Considering me and @asterite have exactly the same base/devel hash, and docker on mac runs in a real linux kernel, this seems incredibly strange.

Just as a sanity check, here's the sha1 of my EnragedBull.svg: 6219109e159c3b6df38a86f640270a3c9277c896

asterite commented 7 years ago

@RX14 But outside docker it works fine?

pedantic-git commented 7 years ago

I know Docker on Mac no longer needs VirtualBox to run so perhaps it uses some more advanced Mac virtualization rather than a Linux kernel these days.

I'm just trying it out on the official Docker VM using docker-machine - will report back shortly.

pedantic-git commented 7 years ago

Yep - same problem on the official Docker VM:

 ~/Desktop  docker-machine create --driver=virtualbox crystal-test
[...snip creation stuff...]
Docker is up and running!
To see how to connect your Docker Client to the Docker Engine running on this virtual machine, run: docker-machine env crystal-test
 ~/Desktop  eval $(docker-machine env crystal-test)
 ~/Desktop  docker build .
Sending build context to Docker daemon  2.197MB
[...snip building stuff...]
Step 5/6 : RUN crystal test.cr
 ---> Running in 0994fa80a6c1
 ---> 0cfd5dbc0c48
Removing intermediate container 0994fa80a6c1
Step 6/6 : CMD ls -lh
 ---> Running in 3b16115b199b
 ---> 92b67fe284f8
Removing intermediate container 3b16115b199b
Successfully built 92b67fe284f8
 ~/Desktop  docker run 92b67fe284f8
total 3.3M
-rw-r--r-- 1 root root 2.1M Sep 11 12:46 EnragedBull.svg
-rw-r--r-- 1 root root 1.2M Sep 11 13:34 output.svg
-rw-r--r-- 1 root root  100 Sep 11 13:21 test.cr
RX14 commented 7 years ago

@asterite no, it's reproducible outside the container.

asterite commented 7 years ago

Then you can try to debug it, if you want and have time.

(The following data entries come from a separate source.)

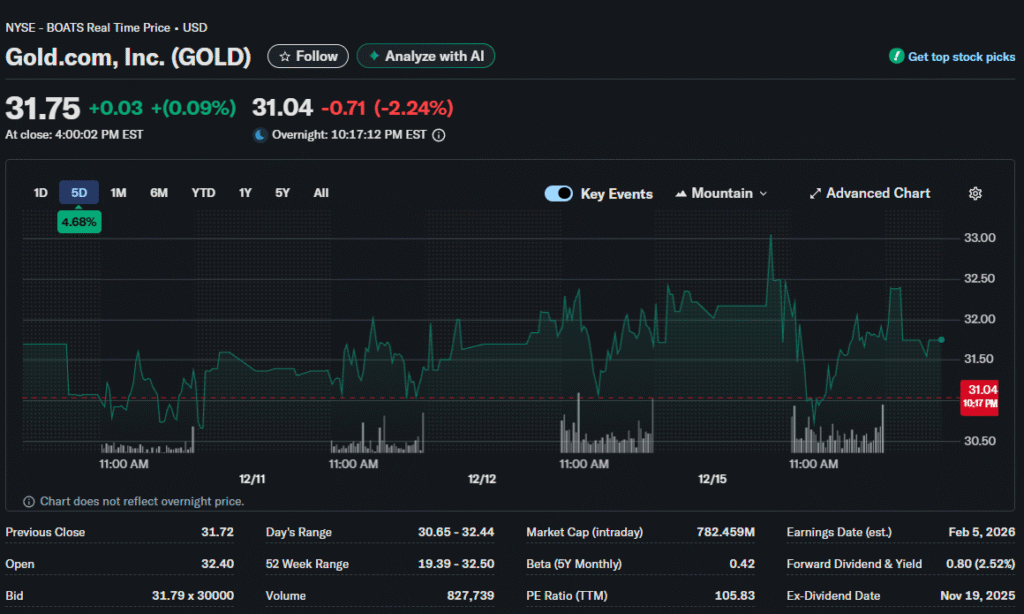Click the Analyze with AI button
1024x614 pixels.
point(426,57)
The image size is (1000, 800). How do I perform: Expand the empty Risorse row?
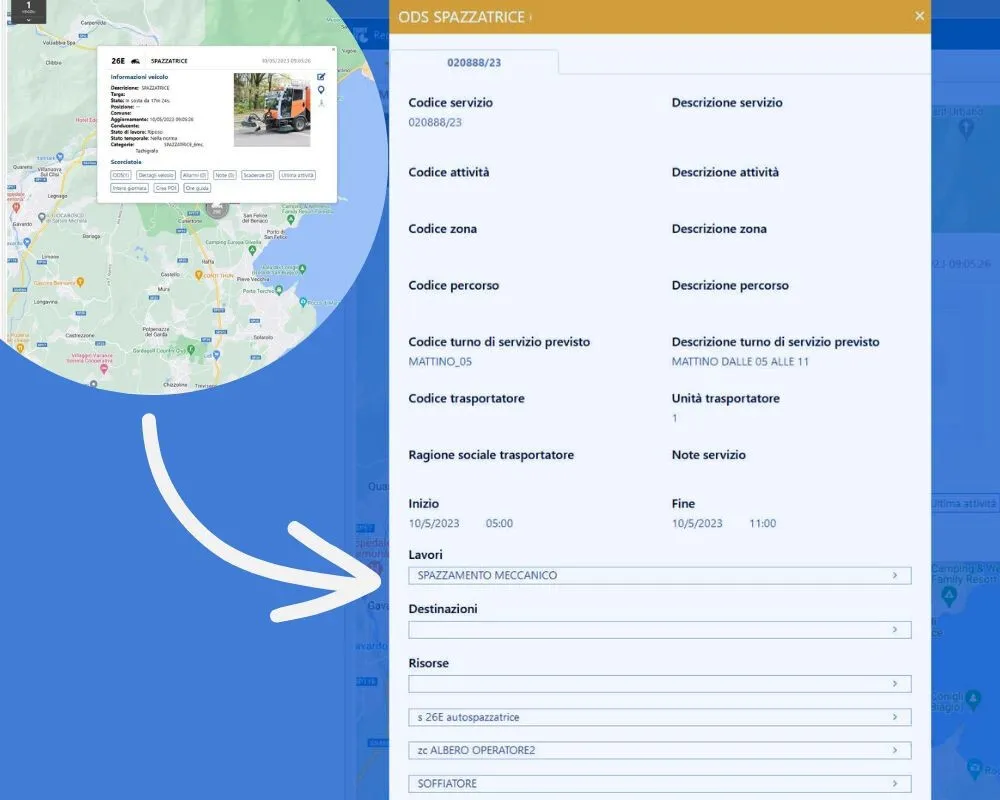pyautogui.click(x=894, y=684)
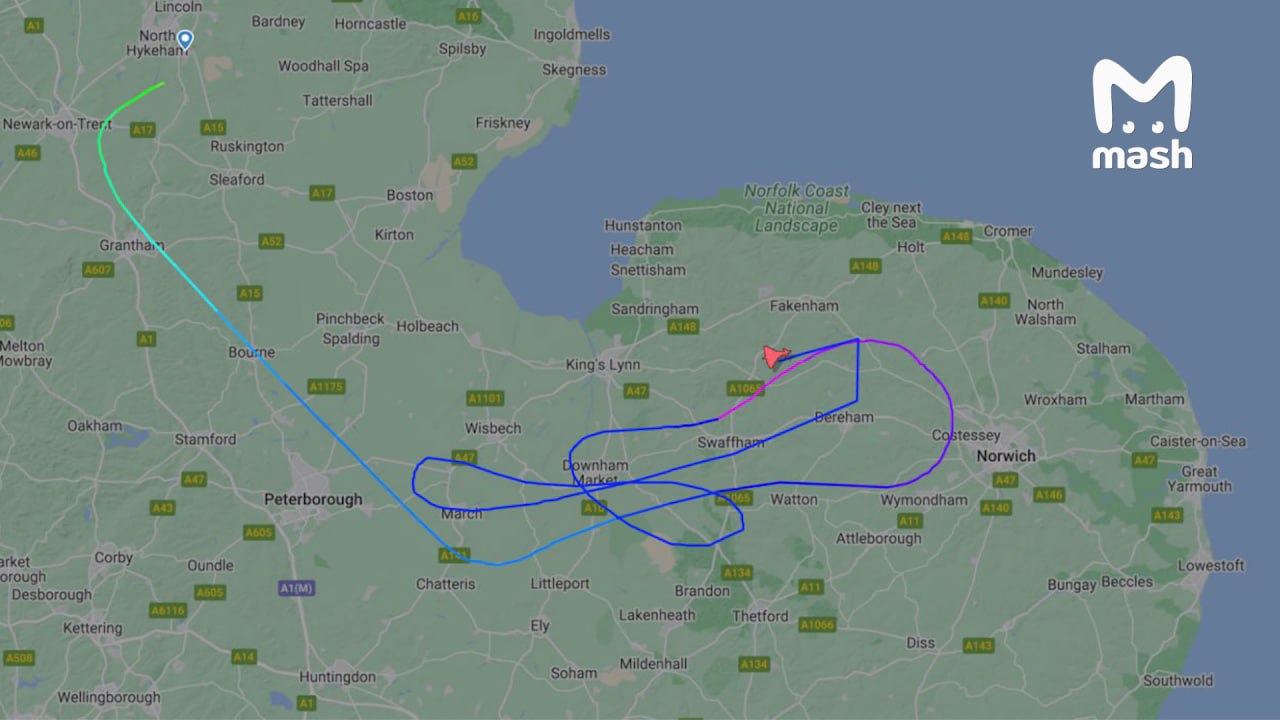Click the A1(M) road shield near Huntingdon
This screenshot has height=720, width=1280.
coord(295,588)
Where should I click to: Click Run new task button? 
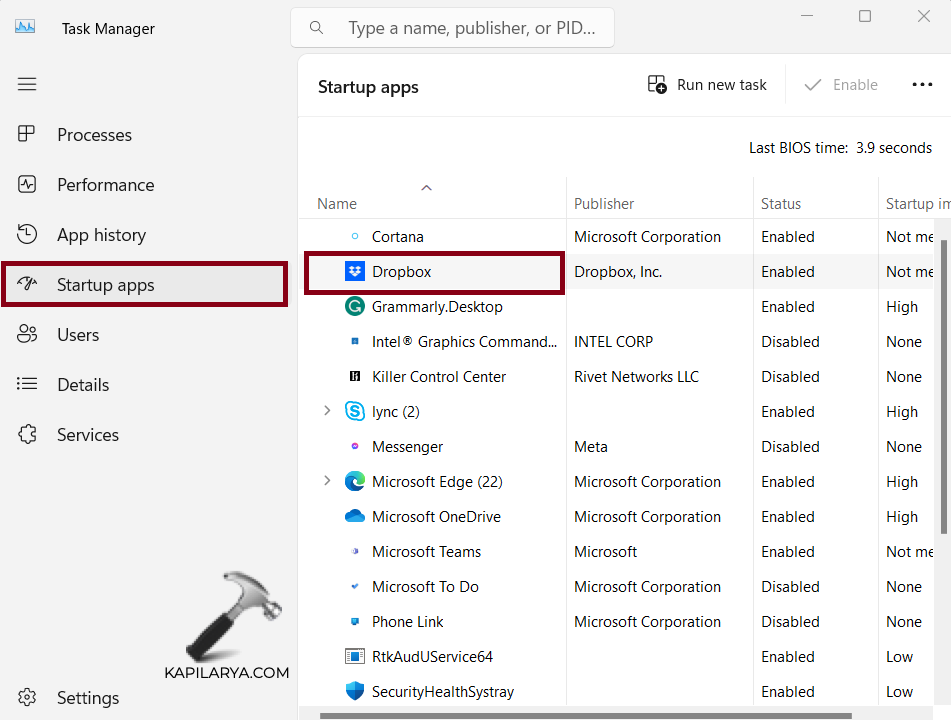click(707, 85)
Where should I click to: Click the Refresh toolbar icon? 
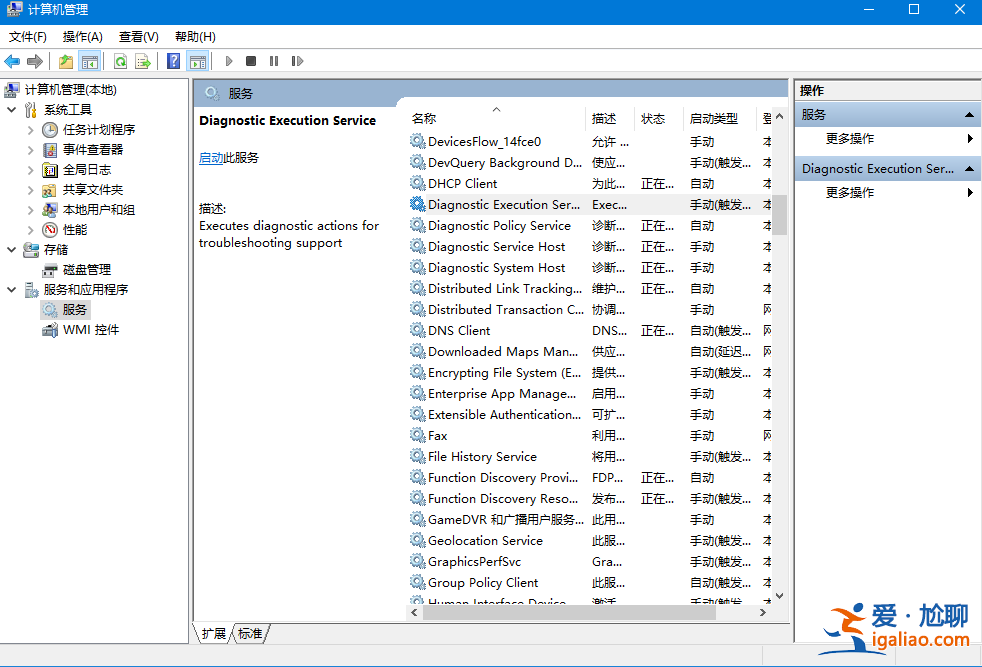pyautogui.click(x=120, y=61)
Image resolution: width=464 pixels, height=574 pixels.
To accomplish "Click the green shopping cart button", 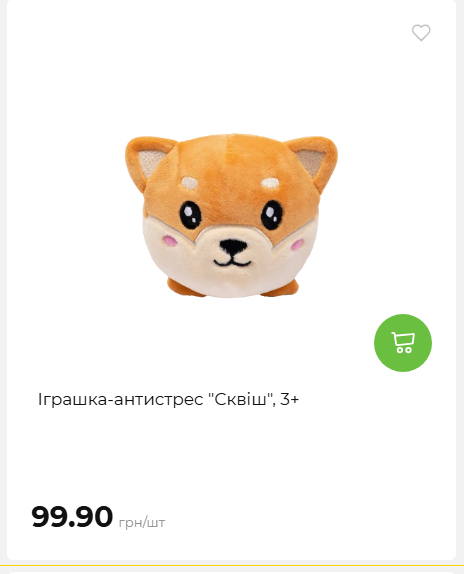I will click(403, 343).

The code is here: https://github.com/crystal-lang/crystal/blob/master/src/xml/node.cr#L424-L453

Maybe inspecting the values of these will be helpful: https://github.com/crystal-lang/crystal/blob/master/src/xml/node.cr#L434

rdp commented 2 years ago

Unable to repro with

Crystal 1.2.1 [4e6c0f26e] (2021-10-21)
LLVM: 10.0.0
Default target: x86_64-unknown-linux-gnu

Maybe it was some now-fixed flushing issue or something...

straight-shoota commented 2 years ago

I suppose we can close this then.